Symposium examines immigration issues
Arizona Daily Star
Tucson, Arizona | Published:


By Daniel Scarpinato

PHOENIX A week after an election that included sharp rhetoric about illegal immigration, experts and policymakers met here to try to boil the issue down to its core facts and forecast its political future.
For roughly 100 attendees at Thursday's National Symposium on Immigration, held at the state Capitol, it meant putting aside political differences for the day and focusing on the facts.
The Arizona Daily Star was one of several sponsors of the event, which was facilitated by The Communications Institute, a California-based nonprofit organization. The Rand Corp., the University of Arizona, the University of Southern California, Congressional Quarterly and the Thomas R. Brown Foundations also participated.

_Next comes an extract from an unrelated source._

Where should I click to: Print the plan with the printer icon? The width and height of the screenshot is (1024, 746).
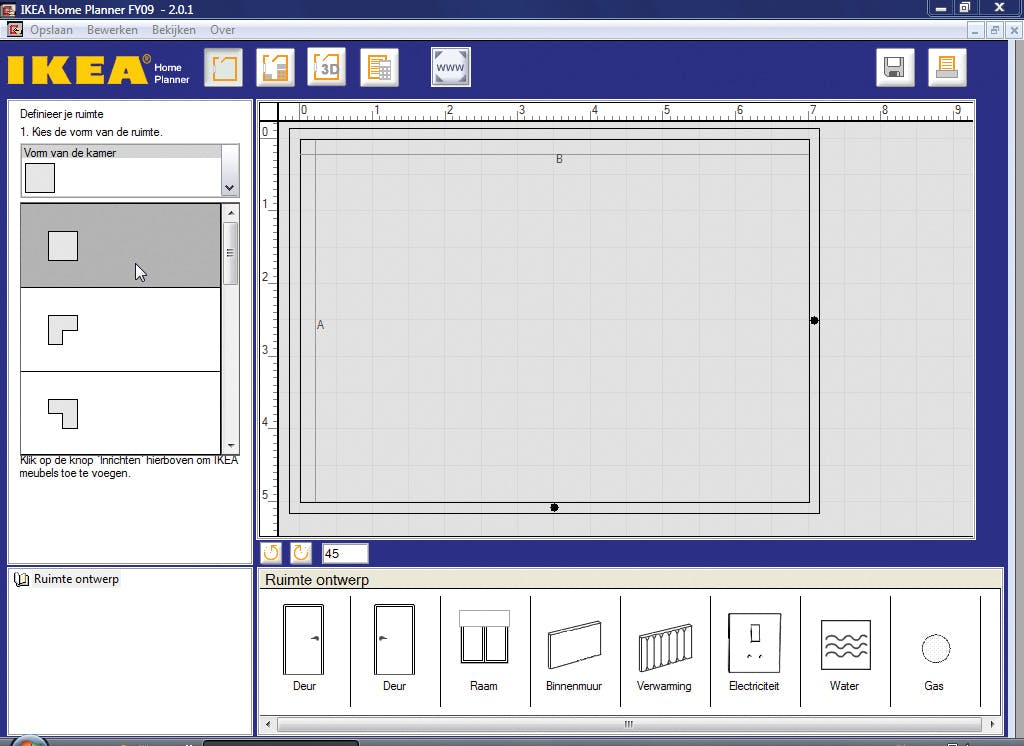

The symposium opened with an overview of the economics behind immigration. Dean Yang, a University of Michigan professor of public policy, said more than half of immigrants are able to find work in the United States within less than a month of arriving here.
"What this means basically is for everyone in developing countries, the income gains from migration are not just incremental they're substantial. They're huge," he said.

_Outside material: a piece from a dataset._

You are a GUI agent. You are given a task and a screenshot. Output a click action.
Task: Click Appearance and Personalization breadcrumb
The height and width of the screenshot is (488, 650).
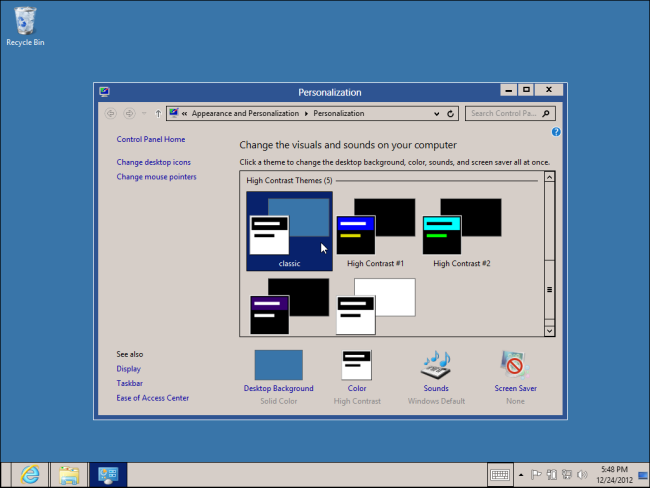pos(245,114)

Later, panelists discussed why with overwhelming public support for immigration reform, politicians have failed to successfully solve the issue on a federal level.
Several agreed that neither party wants to reveal the ideological divides in its ranks.
"The Republican Party still has to mend from the split it has experienced these past two years," said Bill Beach, director of the Heritage Foundation's Center for Data Analysis. Democrats, he said, have their own divisions on immigration.
The event attracted Tucsonan Julie Rigoli, a government teacher at Amphitheater High School.
She said the symposium "confirms my conviction that this is not simply an issue at all regarding economics or even national policy, but it has to do with our attitudes, and that's kind of an unspoken, underlying premise. I think what was not said spoke louder than what was said."
When asked whether she thought the new Congress would tackle immigration, she said: "I think it will continue to be a free-for-all. Globalization is here to say, and we need to recognize that Latin America is part of that."
Chris Simcox, president and founder of the Minuteman Civil Defense Corps, was also pessimistic about the prospect for immigration reform.
"I agreed with every single thing I heard," Simcox said. "This has exposed that the government works with a paradigm of corruption in a sense," in failing to enforce immigration laws.